Las dos orillas

José Joaquín León

La turista del año

ESTAMOS de enhorabuena, felicidades. Por fin Andalucía ha sido noticia en los telediarios por algo que no era un suceso, ni los 40 grados a la sombra. No ha ocurrido que un banco andaluz haya comprado una caja de ahorros vasca, ni siquiera que Griñán haya sido recibido por Zapatero en las escalerillas de la Moncloa. Es, como todos ustedes saben, que ha venido Michelle Obama con su hija Sasha, al complejo de lujo Villa Padierna, sito en Benahavís, muy cerca de Marbella. A Villa Padierna le ha tocado el Gordo de Verano. Y también a toda la Costa del Sol, a Granada y a Ronda. Porque una visita de Michelle Obama vale más que todo el presupuesto recortado de Turismo de la Junta, diciendo "Ahí estás tuuuú…". ¡Tururú! Esta visita vale más que todo Fitur.

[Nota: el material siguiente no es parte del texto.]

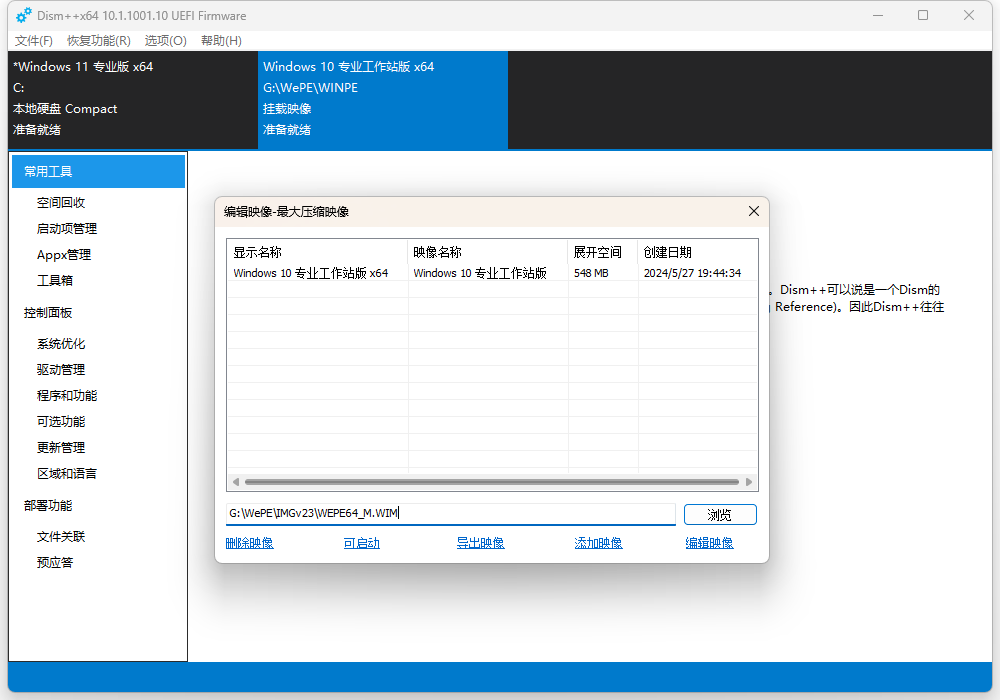Image resolution: width=1000 pixels, height=700 pixels.
Task: Close the 编辑映像 dialog
Action: (x=754, y=211)
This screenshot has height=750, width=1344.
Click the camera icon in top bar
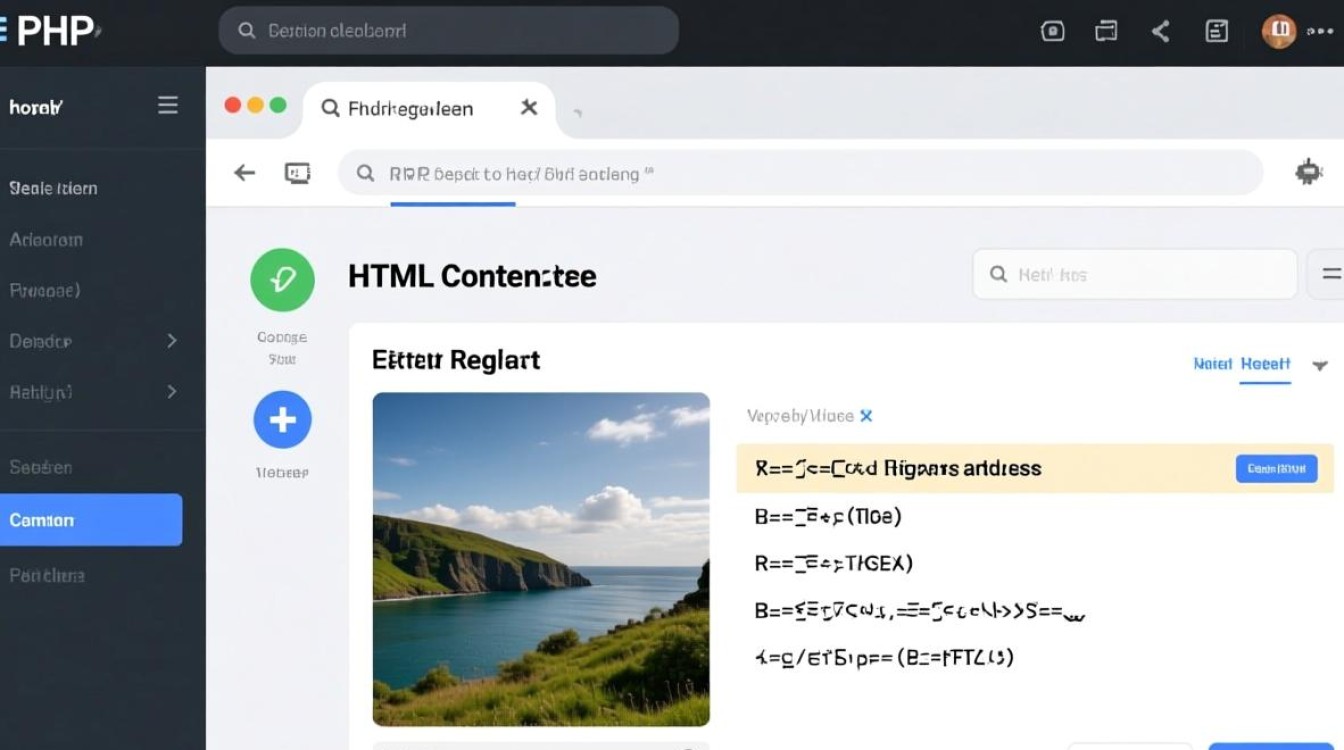click(x=1053, y=31)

Ha sido un viaje turístico muy medido. Para empezar la señora Obama ha demostrado que es una mujer moderna de nuestro tiempo, que se ha ido a Benahavís con su hija pequeña, mientras su hija mayor se iba a un campamento de verano y su marido Barack, presidente de los EEUU, se quedaba de rodríguez en su país el día que cumplía los 49 años. Dejar solito a un marido, que es presidente de los EEUU, otras veces resultó peligroso, pero una familia moderna afronta con naturalidad esas situaciones; y cuanto menos incordie Barack mejor se lo pasa una, habrá pensado ella.

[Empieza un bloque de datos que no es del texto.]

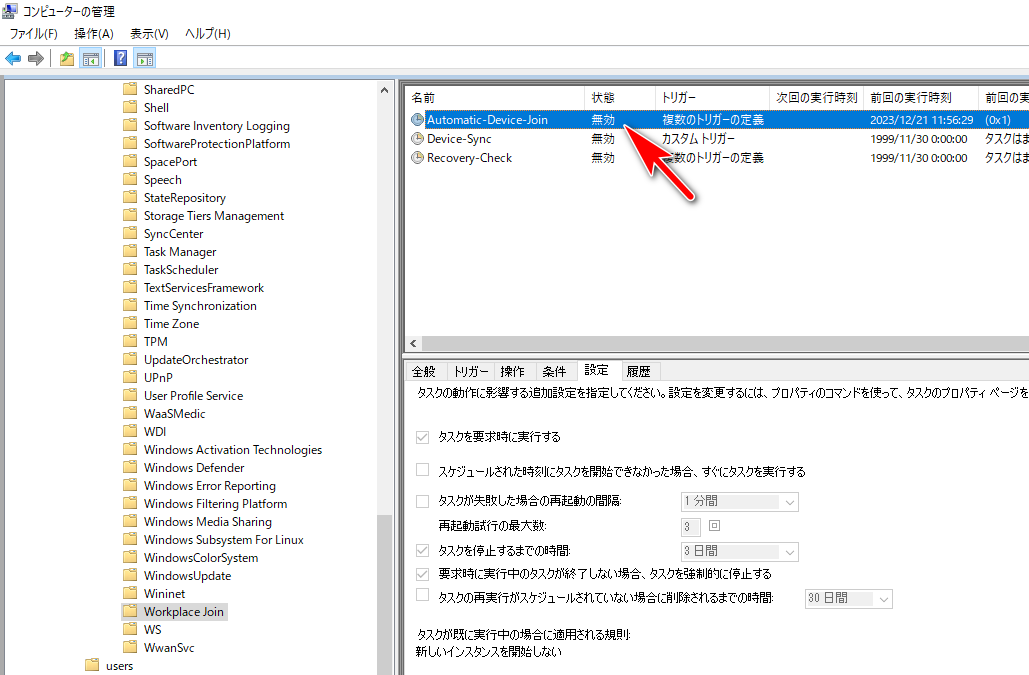Click the back navigation arrow

pos(12,57)
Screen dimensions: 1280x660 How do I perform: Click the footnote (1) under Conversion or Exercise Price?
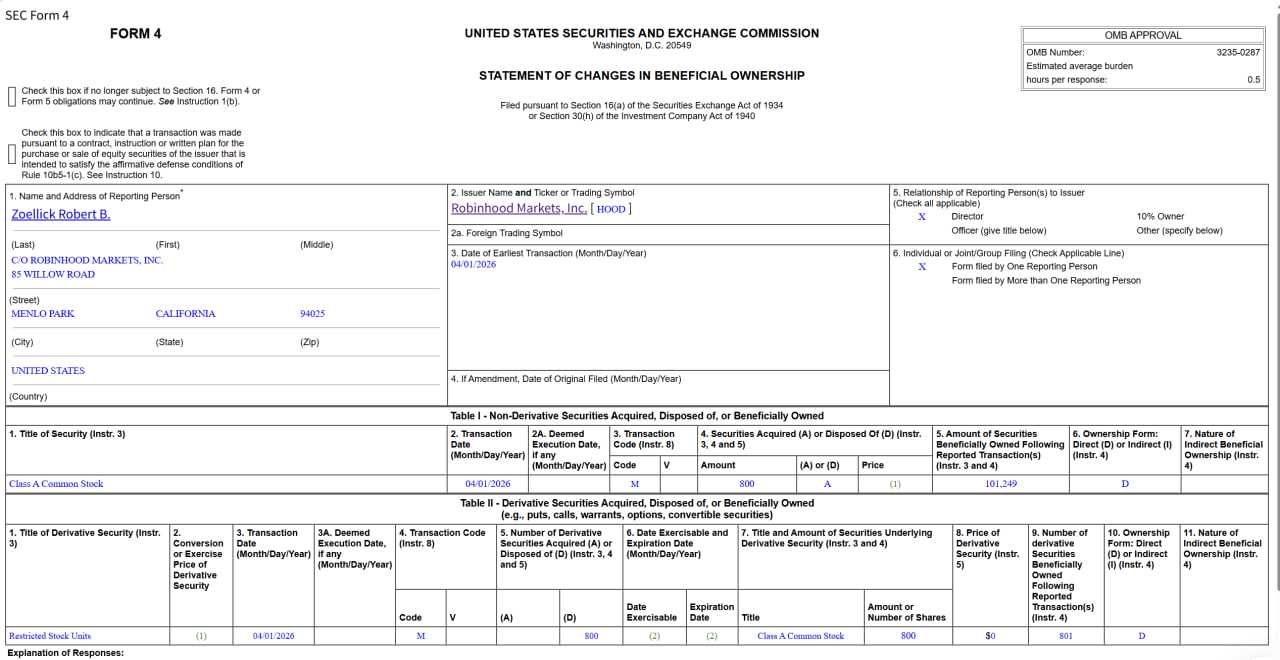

Hay quien piensa que esto ha sido como un regalo de Obama a Zapatero, mucho mejor que hacerse una foto con él, Sonsoles y las niñas. Las fotos de Michelle junto a una tienda de souvenirs de Marbella, en la Granada eterna, en una playa de Estepona sin bañarse o en la plaza de toros de Ronda son incomparables. Pero ahí se nota también la grandeza institucional, pues no ha distinguido colores políticos. Hay para todos. Es sabido que en el Ayuntamiento de Marbella, después de lo que pasó, gobierna ahora Ángeles Muñoz, del PP. Y en Granada el alcalde es Pepe Torres Hurtado, también del PP, al que le faltó tiempo para hacer unas declaraciones de agradecimiento. En Estepona hay un alcalde del PSOE, aunque no es el Barrientos de antes, porque allí pasó también lo que pasó. Y en Ronda hay un tránsfuga del PA que se pasó con ocho concejales al PSOE, sin problemas.

Habiendo pasado tantas cosas, como pasaron en esa zona malagueña, es una gloria bendita la visita de Michelle Obama. Posiblemente servirá para revitalizar el turismo estadounidense en Andalucía, que se estaba perdiendo y era una pena. Rosa Díez dice que esto ha sido cosa de paletos. Y los políticos catalanes han guardado un elocuente silencio. ¡Pura envidia! Lo cierto es que la esposa del presidente de los EEUU ha venido a Andalucía y no a Cataluña. Griñán debió ir a Marbella con una camiseta de I love MO.